Instructions for the task:
At the line containing "Open Custom Asset Properties", begin an exact copy of the lines below and continue through the final one, with no pictures.

Data section:
——

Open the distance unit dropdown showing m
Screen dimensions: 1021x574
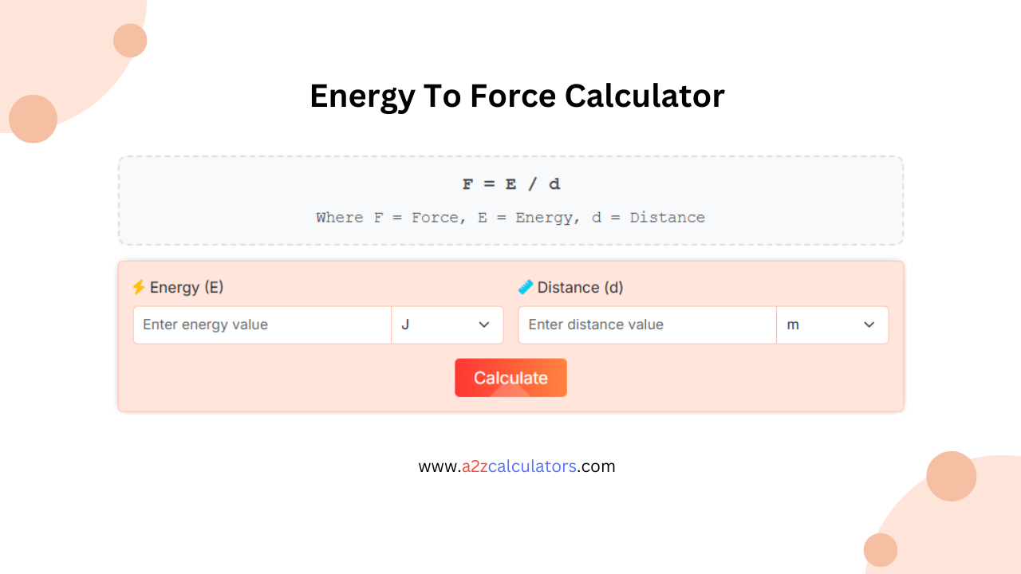click(x=832, y=324)
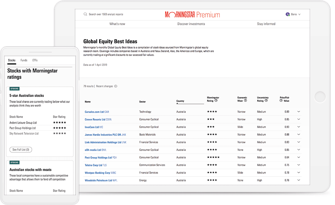The width and height of the screenshot is (335, 205).
Task: Expand the Carsales.com Ltd row
Action: point(299,112)
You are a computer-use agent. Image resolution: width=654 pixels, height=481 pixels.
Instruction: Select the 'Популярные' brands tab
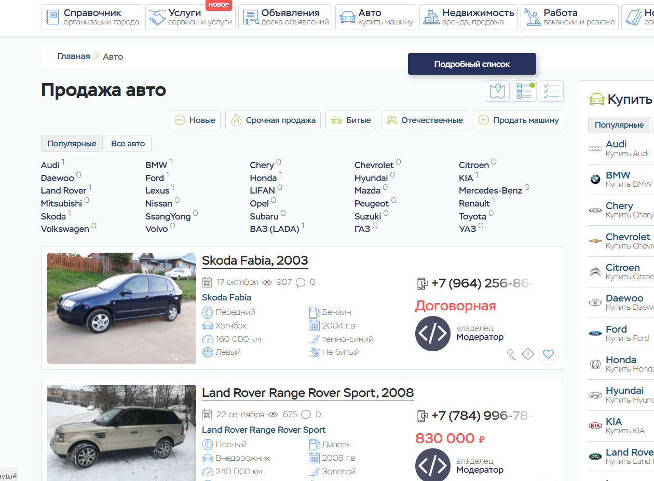tap(72, 143)
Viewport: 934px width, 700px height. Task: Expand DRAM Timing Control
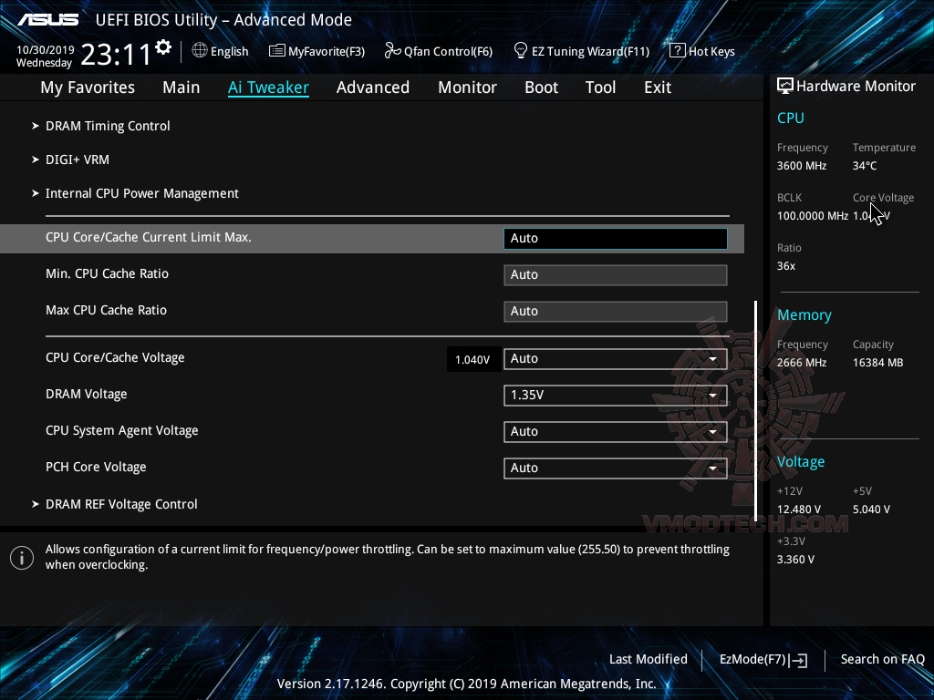[x=108, y=126]
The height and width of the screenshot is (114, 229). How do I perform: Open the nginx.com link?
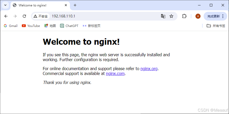tap(115, 73)
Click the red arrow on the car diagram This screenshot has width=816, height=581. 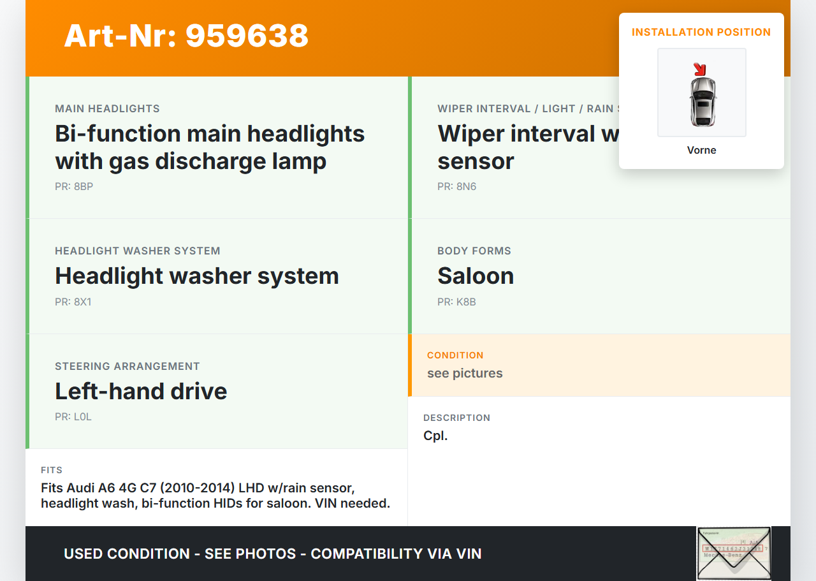pyautogui.click(x=700, y=69)
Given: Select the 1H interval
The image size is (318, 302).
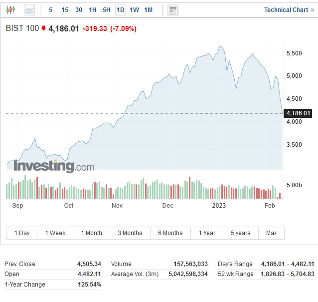Looking at the screenshot, I should point(93,9).
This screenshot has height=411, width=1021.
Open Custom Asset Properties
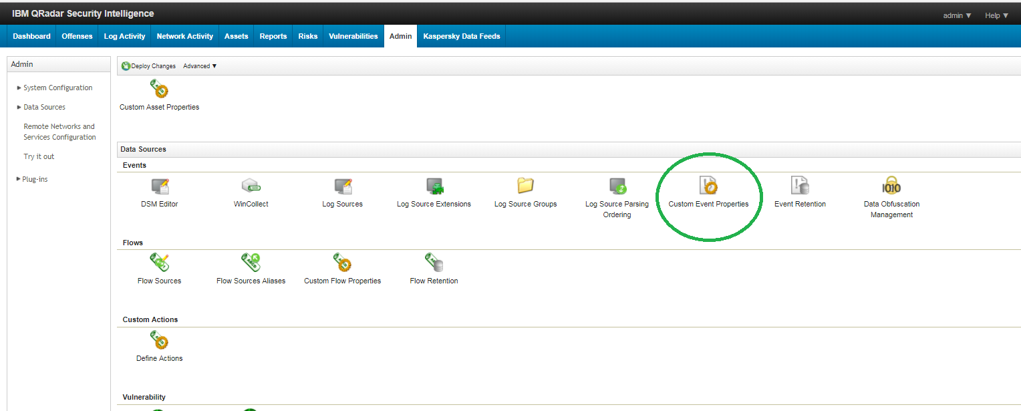tap(159, 88)
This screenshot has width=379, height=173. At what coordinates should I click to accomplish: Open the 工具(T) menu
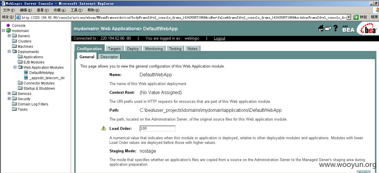coord(77,10)
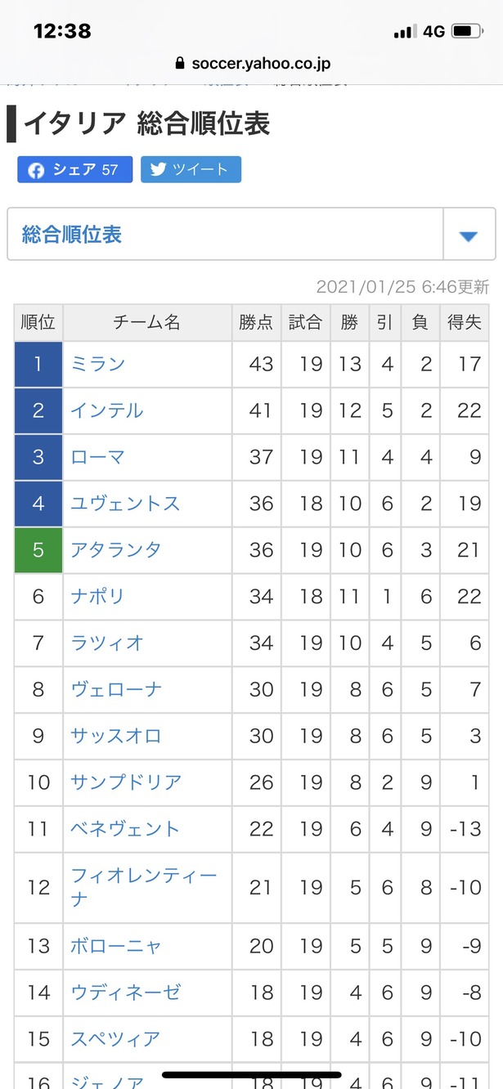
Task: Click the Facebook share icon
Action: [x=35, y=170]
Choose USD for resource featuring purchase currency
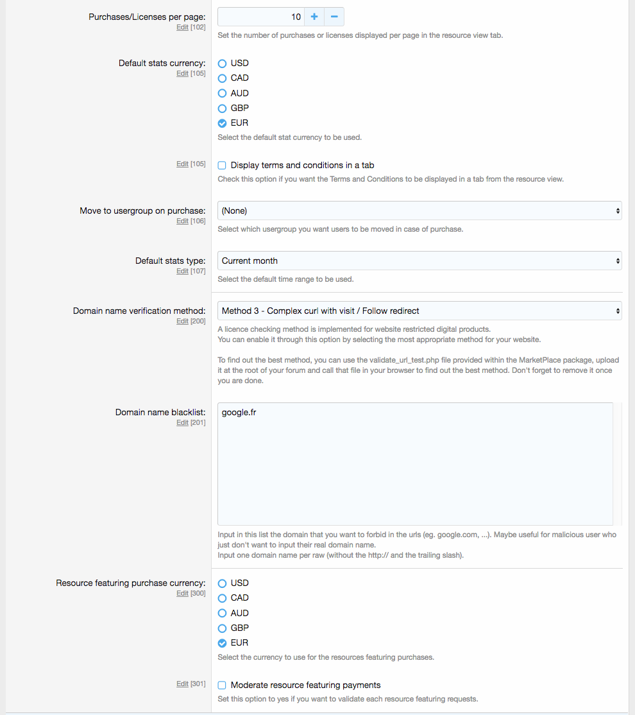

——

Task response:
Open Custom Asset Properties
tap(159, 88)
This screenshot has width=379, height=173. At what coordinates should I click to accomplish: Open the 工具(T) menu
coord(77,10)
Task: Click the Facebook share icon
Action: [x=35, y=170]
Choose USD for resource featuring purchase currency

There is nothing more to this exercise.